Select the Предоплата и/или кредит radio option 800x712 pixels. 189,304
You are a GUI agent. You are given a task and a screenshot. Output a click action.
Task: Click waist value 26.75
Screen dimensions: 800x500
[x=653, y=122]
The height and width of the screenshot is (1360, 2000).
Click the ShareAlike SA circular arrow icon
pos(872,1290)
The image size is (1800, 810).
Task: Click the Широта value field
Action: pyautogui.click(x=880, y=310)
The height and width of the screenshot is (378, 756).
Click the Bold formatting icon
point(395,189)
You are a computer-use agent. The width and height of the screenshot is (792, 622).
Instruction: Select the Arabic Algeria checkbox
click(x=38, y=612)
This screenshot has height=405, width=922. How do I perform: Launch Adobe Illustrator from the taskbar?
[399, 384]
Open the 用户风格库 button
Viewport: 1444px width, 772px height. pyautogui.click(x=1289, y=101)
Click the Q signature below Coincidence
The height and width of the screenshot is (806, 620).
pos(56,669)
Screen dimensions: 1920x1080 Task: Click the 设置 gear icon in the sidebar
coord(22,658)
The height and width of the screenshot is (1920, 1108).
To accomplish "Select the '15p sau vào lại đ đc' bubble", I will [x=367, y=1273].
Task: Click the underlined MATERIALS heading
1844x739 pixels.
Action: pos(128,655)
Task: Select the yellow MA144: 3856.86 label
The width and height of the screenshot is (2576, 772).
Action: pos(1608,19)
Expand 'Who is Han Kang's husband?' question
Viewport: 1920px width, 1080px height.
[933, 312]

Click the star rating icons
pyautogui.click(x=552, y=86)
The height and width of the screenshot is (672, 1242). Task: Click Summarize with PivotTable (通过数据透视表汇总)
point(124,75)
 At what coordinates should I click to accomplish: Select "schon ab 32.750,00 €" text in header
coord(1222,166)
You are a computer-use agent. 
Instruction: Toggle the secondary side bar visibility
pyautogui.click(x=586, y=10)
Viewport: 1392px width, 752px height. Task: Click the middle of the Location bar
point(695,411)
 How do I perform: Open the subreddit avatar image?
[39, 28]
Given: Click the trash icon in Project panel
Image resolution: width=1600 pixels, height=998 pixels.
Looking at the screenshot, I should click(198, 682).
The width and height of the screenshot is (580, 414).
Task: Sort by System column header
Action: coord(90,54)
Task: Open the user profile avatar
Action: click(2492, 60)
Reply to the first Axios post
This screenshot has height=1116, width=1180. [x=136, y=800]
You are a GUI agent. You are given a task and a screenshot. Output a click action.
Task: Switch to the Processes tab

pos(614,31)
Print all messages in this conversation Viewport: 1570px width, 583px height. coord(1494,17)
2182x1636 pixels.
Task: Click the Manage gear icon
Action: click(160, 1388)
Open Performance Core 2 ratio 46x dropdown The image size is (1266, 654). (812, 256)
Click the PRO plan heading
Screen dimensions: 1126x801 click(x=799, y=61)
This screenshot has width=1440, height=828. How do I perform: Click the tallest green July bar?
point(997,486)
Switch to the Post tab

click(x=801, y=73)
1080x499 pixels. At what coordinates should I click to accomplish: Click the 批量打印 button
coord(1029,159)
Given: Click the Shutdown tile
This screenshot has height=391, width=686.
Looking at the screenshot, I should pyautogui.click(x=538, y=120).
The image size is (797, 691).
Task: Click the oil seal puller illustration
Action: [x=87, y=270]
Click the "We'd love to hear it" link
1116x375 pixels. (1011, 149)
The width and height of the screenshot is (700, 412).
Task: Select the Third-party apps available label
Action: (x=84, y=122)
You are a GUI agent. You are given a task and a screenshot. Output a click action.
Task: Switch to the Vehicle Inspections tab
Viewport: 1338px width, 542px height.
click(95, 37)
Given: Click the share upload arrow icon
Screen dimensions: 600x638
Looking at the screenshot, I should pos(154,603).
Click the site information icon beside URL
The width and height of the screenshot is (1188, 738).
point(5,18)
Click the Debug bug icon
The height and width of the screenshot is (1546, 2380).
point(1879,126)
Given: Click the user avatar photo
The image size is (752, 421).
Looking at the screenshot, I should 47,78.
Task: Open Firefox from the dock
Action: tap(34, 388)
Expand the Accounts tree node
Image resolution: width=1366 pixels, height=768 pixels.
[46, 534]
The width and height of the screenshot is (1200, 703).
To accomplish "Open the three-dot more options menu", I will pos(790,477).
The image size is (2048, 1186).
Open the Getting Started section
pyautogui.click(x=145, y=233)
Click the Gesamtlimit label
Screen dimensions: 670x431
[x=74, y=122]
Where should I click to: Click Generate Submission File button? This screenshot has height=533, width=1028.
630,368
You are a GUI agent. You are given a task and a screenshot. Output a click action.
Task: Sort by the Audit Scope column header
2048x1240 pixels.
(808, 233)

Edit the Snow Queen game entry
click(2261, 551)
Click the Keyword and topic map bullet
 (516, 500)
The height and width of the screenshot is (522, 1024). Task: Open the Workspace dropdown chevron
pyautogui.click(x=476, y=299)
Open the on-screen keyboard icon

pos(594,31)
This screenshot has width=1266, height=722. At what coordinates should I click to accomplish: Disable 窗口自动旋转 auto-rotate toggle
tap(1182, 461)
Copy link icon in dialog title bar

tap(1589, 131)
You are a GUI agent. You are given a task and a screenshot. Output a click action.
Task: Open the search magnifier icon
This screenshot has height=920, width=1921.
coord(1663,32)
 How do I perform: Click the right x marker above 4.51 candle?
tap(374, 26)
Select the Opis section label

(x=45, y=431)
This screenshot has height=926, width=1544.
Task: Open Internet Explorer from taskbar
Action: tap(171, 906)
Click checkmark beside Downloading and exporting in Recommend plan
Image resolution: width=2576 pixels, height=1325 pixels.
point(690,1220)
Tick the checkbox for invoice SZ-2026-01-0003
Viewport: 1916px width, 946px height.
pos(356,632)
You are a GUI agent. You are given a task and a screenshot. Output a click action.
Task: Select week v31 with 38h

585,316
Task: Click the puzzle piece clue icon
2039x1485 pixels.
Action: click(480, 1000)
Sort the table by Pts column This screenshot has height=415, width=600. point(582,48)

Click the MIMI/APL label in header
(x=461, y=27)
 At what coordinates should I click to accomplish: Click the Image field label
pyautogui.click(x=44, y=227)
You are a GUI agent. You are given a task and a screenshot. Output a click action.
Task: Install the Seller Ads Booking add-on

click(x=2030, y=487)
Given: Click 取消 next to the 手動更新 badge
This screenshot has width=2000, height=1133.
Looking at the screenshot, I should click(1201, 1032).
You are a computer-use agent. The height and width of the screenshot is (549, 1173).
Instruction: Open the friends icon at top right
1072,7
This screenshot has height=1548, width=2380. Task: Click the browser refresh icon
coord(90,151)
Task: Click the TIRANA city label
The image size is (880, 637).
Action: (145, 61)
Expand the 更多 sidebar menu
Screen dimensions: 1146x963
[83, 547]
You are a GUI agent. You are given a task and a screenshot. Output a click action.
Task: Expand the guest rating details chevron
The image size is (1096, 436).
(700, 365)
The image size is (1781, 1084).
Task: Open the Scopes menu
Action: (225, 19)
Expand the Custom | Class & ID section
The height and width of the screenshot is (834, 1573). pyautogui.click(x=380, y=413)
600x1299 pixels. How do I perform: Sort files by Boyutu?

· · · ·

DIRECTIONS FOR THIS TASK: Give the rows as a Markdown table with columns Index and Text, starting at the first line and going on through the line containing "coord(1222,166)". Number each line in Index and leave out blank lines.

CORRECT RESULT:
| Index | Text |
|---|---|
| 1 | Select the Предоплата и/или кредит radio option 800x712 pixels. 189,304 |
| 2 | You are a GUI agent. You are given a task and a screenshot. Output a click action. |
| 3 | Task: Click waist value 26.75 |
| 4 | Screen dimensions: 800x500 |
| 5 | [x=653, y=122] |
| 6 | The height and width of the screenshot is (1360, 2000). |
| 7 | Click the ShareAlike SA circular arrow icon |
| 8 | pos(872,1290) |
| 9 | The image size is (1800, 810). |
| 10 | Task: Click the Широта value field |
| 11 | Action: pyautogui.click(x=880, y=310) |
| 12 | The height and width of the screenshot is (378, 756). |
| 13 | Click the Bold formatting icon |
| 14 | point(395,189) |
| 15 | You are a computer-use agent. The width and height of the screenshot is (792, 622). |
| 16 | Instruction: Select the Arabic Algeria checkbox |
| 17 | click(x=38, y=612) |
| 18 | This screenshot has height=405, width=922. How do I perform: Launch Adobe Illustrator from the taskbar? |
| 19 | [399, 384] |
| 20 | Open the 用户风格库 button |
| 21 | Viewport: 1444px width, 772px height. pyautogui.click(x=1289, y=101) |
| 22 | Click the Q signature below Coincidence |
| 23 | The height and width of the screenshot is (806, 620). |
| 24 | pos(56,669) |
| 25 | Screen dimensions: 1920x1080 Task: Click the 设置 gear icon in the sidebar |
| 26 | coord(22,658) |
| 27 | The height and width of the screenshot is (1920, 1108). |
| 28 | To accomplish "Select the '15p sau vào lại đ đc' bubble", I will [x=367, y=1273]. |
| 29 | Task: Click the underlined MATERIALS heading |
| 30 | 1844x739 pixels. |
| 31 | Action: pos(128,655) |
| 32 | Task: Select the yellow MA144: 3856.86 label |
| 33 | The width and height of the screenshot is (2576, 772). |
| 34 | Action: pos(1608,19) |
| 35 | Expand 'Who is Han Kang's husband?' question |
| 36 | Viewport: 1920px width, 1080px height. |
| 37 | [933, 312] |
| 38 | Click the star rating icons |
| 39 | pyautogui.click(x=552, y=86) |
| 40 | The height and width of the screenshot is (672, 1242). Task: Click Summarize with PivotTable (通过数据透视表汇总) |
| 41 | point(124,75) |
| 42 |  At what coordinates should I click to accomplish: Select "schon ab 32.750,00 €" text in header |
| 43 | coord(1222,166) |